Although we can use IdentitiesOnly to limit the exposure, let’s try to avoid these potential drawbacks with other methods.

4. Hostbased Selection

The OpenSSH client configuration supports Host blocks for defining host-specific options linked to a given internal name:

$ cat $HOME/.ssh/config
Host xost-main
  Hostname xost
  IdentityFile ~/.personal/xost_id
  User baeldung
$ ssh -v xost-main
debug1: Reading configuration data /home/baeldung/.ssh/config
debug1: /home/baeldung/.ssh/config line 1: Applying options for xost-main
debug1: Reading configuration data /etc/ssh/ssh_config
debug1: /etc/ssh/ssh_config line 19: include /etc/ssh/ssh_config.d/*.conf matched no files
debug1: /etc/ssh/ssh_config line 21: Applying options for *
debug1: Connecting to xost [] port 22.
debug1: Connection established.
debug1: Authenticating to as 'baeldung'
debug1: Trying private key: /home/baeldung/.personal/xost_id

Here, ssh applies the options for the name xost-main from the local configuration file:

  • Hostname xost []
  • User baeldung
  • key /home/baeldung/.personal/xost_id

Moreover, we can have multiple hosts in our configuration, each with its own internal name and settings:

$ cat $HOME/.ssh/config
Host xost-main
  Hostname xost
  IdentityFile ~/.personal/xost_id
  User baeldung
Host xost-dev
  Hostname xost
  IdentityFile ~/.dev/xost_dev_id
  User dev

Now, invoking ssh xost-dev would use the options from the last three lines of the file. There are many other host-specific options, which we can apply in each Host block.

Alternatively, we can depend on an external mechanism to keep and apply keys as necessary.

5. ssh-agent and Key Managers

The concept of an agent in the realm of SSH is similar to that of any other manager, but for keys. There are different variants such as ssh-agent, gnome-keyring, and others.

In most cases, there is a minimal set of operations a key manager or agent can perform:

  • add key or key pair
  • remove key
  • get keys
  • sign message
  • lock or unlock with a passphrase

Essentially, key managers and agents are a secure datastore for private keys for use without delay and explicit identity specification:

$ ssh-agent bash
$ ssh-add /path/to/private.key
$ ssh-add -l
3072 SHA256:RiQ[...]8Nk baeldung@xost (RSA)
$ ssh -v xost
debug1: Offering public key: baeldung@xost RSA SHA256:RiQ[...]8Nk agent
debug1: Server accepts key: baeldung@xost RSA SHA256:RiQ[...]8Nk agent
debug1: Authentication succeeded (publickey).

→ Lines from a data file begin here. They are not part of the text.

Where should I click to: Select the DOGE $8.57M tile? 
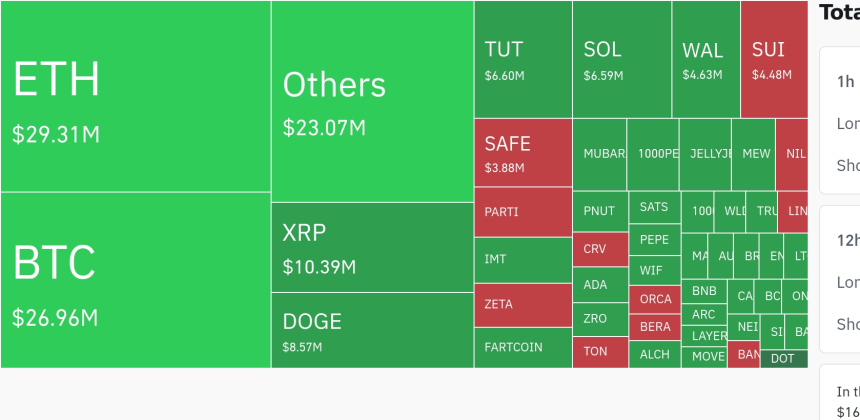coord(372,330)
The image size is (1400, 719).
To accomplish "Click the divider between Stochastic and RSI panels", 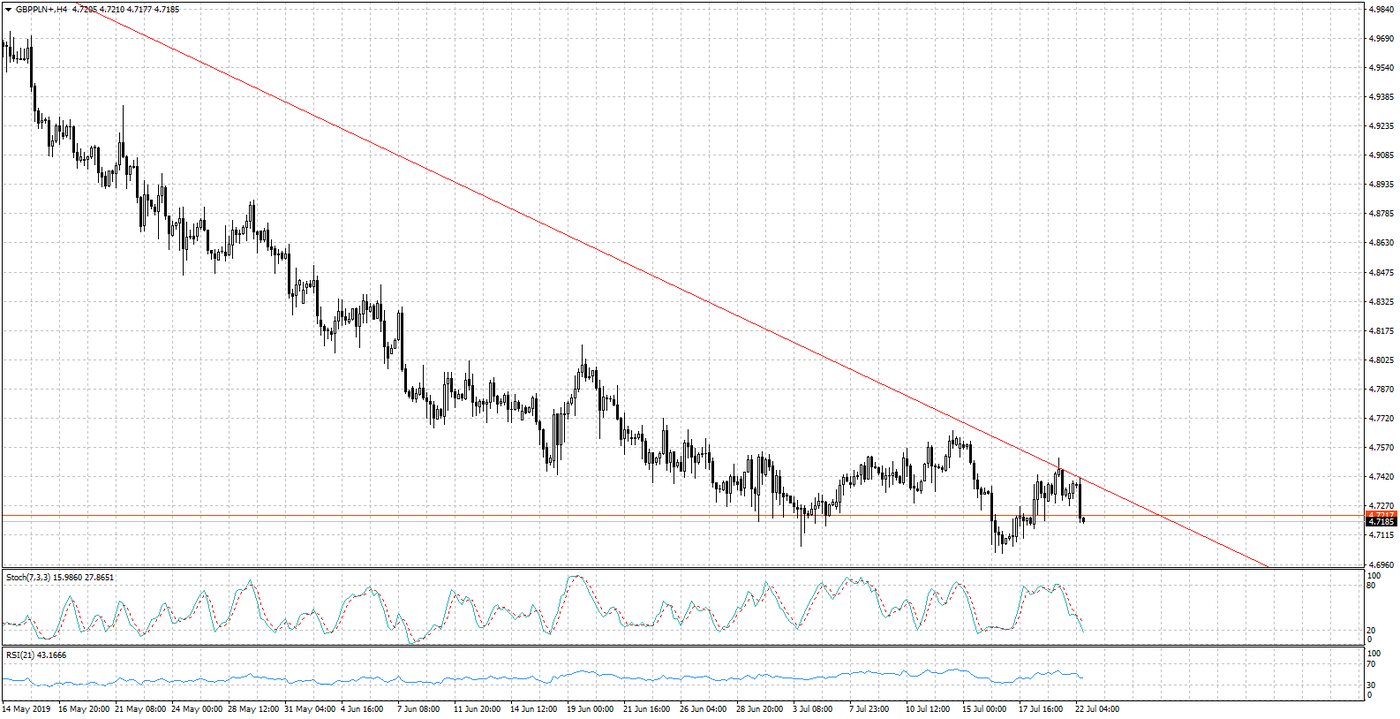I will tap(680, 647).
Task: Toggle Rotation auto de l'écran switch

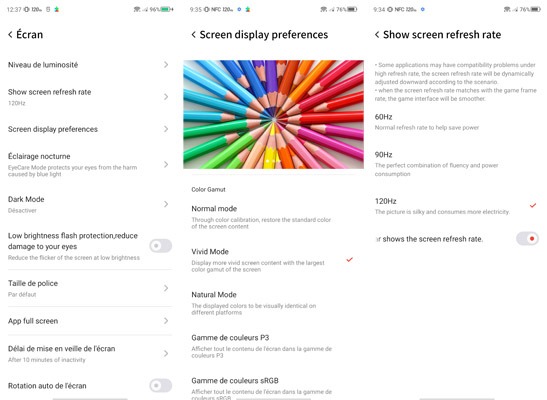Action: [160, 385]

In this regard, setting the IdentitiesOnly option of ssh to yes limits the keys supplied for a given connection to avoid sending every identity. Moreover, we can further enhance the functionality of agents.

In fact, projects like keychain and ssh-ident act as keychains and a front-end to ssh-agent. Keychains avoid the need to manually add or remove private keys, instead loading them as configured. This is an upgrade to the AddKeysToAgent option.

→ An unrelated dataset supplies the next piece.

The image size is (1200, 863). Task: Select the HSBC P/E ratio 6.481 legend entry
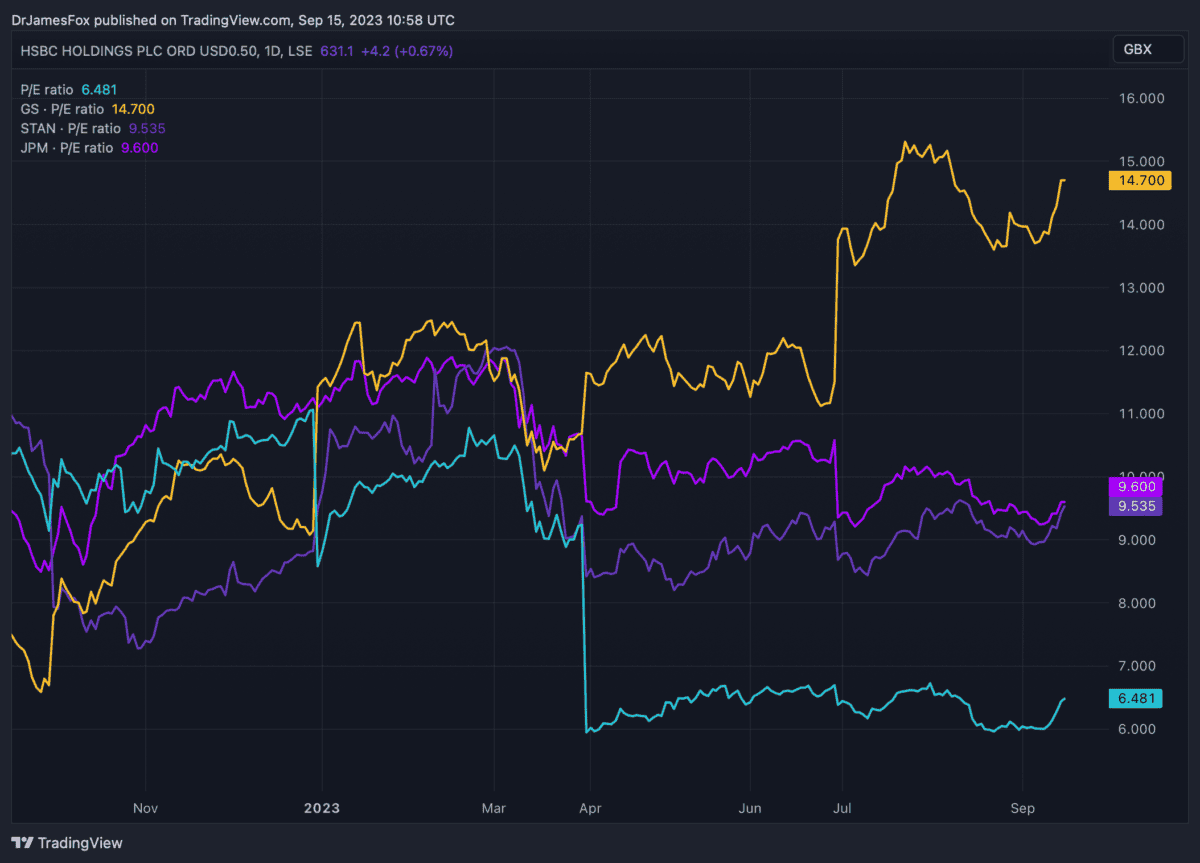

Of course, similar to using custom agent UNIX sockets with IdentityAgent, we can use custom ssh commands from third-party software.

6. Custom Command Options (Git)

Regardless of whether an application has its own SSH implementation or just calls one, we can sometimes decide on a private key to apply in the application that uses it.

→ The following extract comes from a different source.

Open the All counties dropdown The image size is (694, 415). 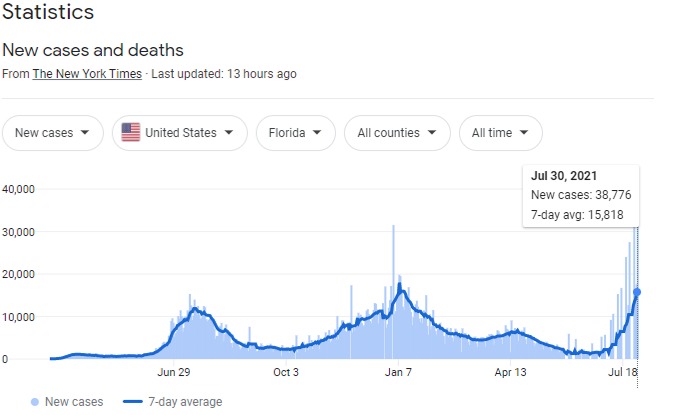pos(396,133)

For instance, Git provides the core.sshCommand option for its repositories. Naturally, we can simply use it as a command-line option:

$ git clone -c "core.sshCommand=ssh -i ~/.ssh/work_id"

On the other hand, we can persist the option for our repository with git config or in its configuration file:

$ git config core.sshCommand "ssh -i ~/.ssh/work_id"

This way, we always select a specific key for a given repository.

7. Summary

In this article, we talked about ways to organize the use of multiple private keys with SSH. Generally, we discussed several strategies and how to apply them in practice.

In conclusion, we can always select a private key manually, but, depending on the scenario and security requirements, we can also employ tools and configurations to prioritize key usage.